** PROBLEM **
Recast the material below as a Markdown table with a Row column for the row number and a Line column for the line, omitting blank lines. Leave the pictures out of the table.

Word and element position data:
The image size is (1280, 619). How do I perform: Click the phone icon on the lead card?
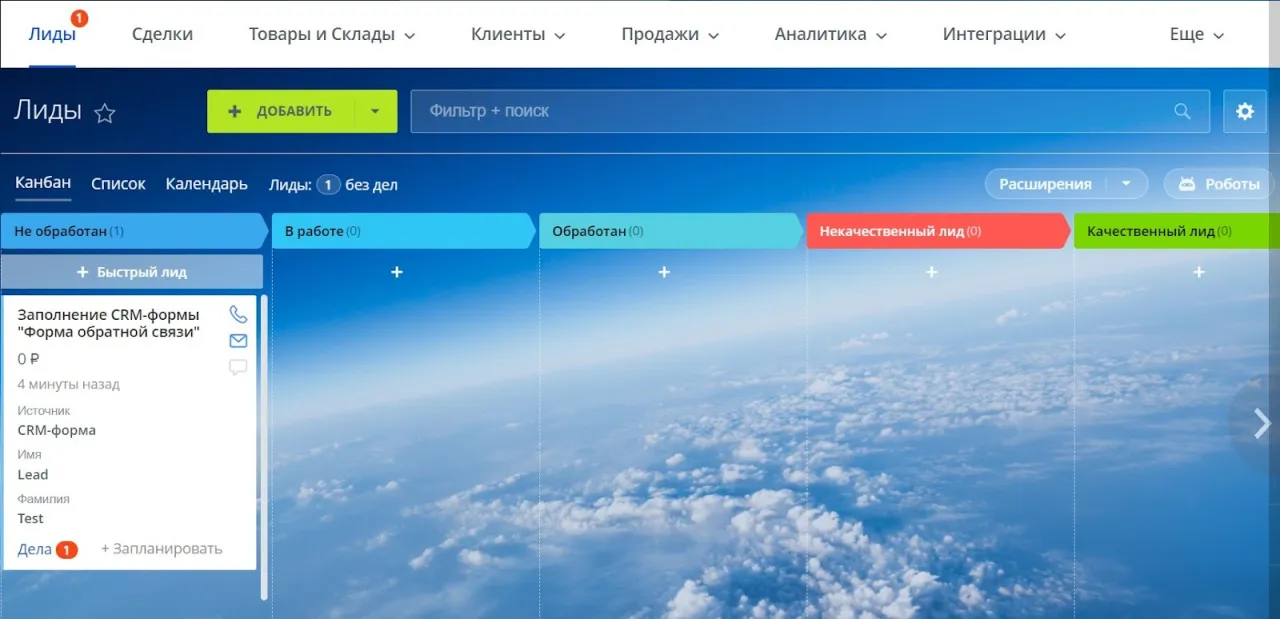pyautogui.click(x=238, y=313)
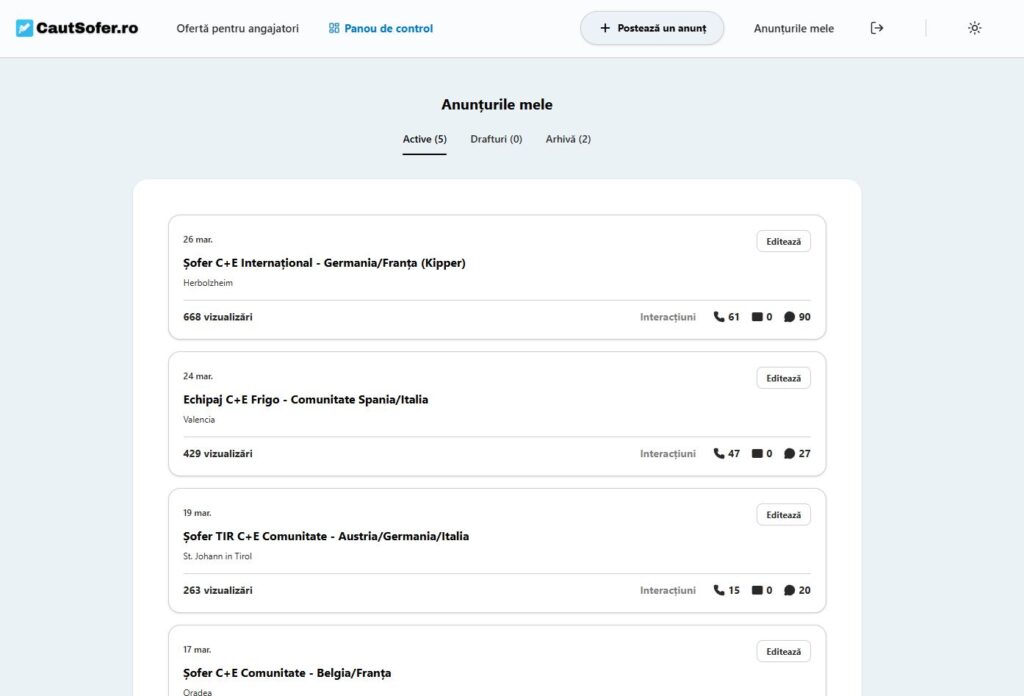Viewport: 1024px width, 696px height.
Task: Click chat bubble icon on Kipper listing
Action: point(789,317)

** EXERCISE RESPONSE **
| Row | Line |
|---|---|
| 1 | The image size is (1280, 619). How do I perform: Click the phone icon on the lead card? |
| 2 | pyautogui.click(x=238, y=313) |
| 3 | Viewport: 1024px width, 696px height. |
| 4 | Task: Click chat bubble icon on Kipper listing |
| 5 | Action: point(789,317) |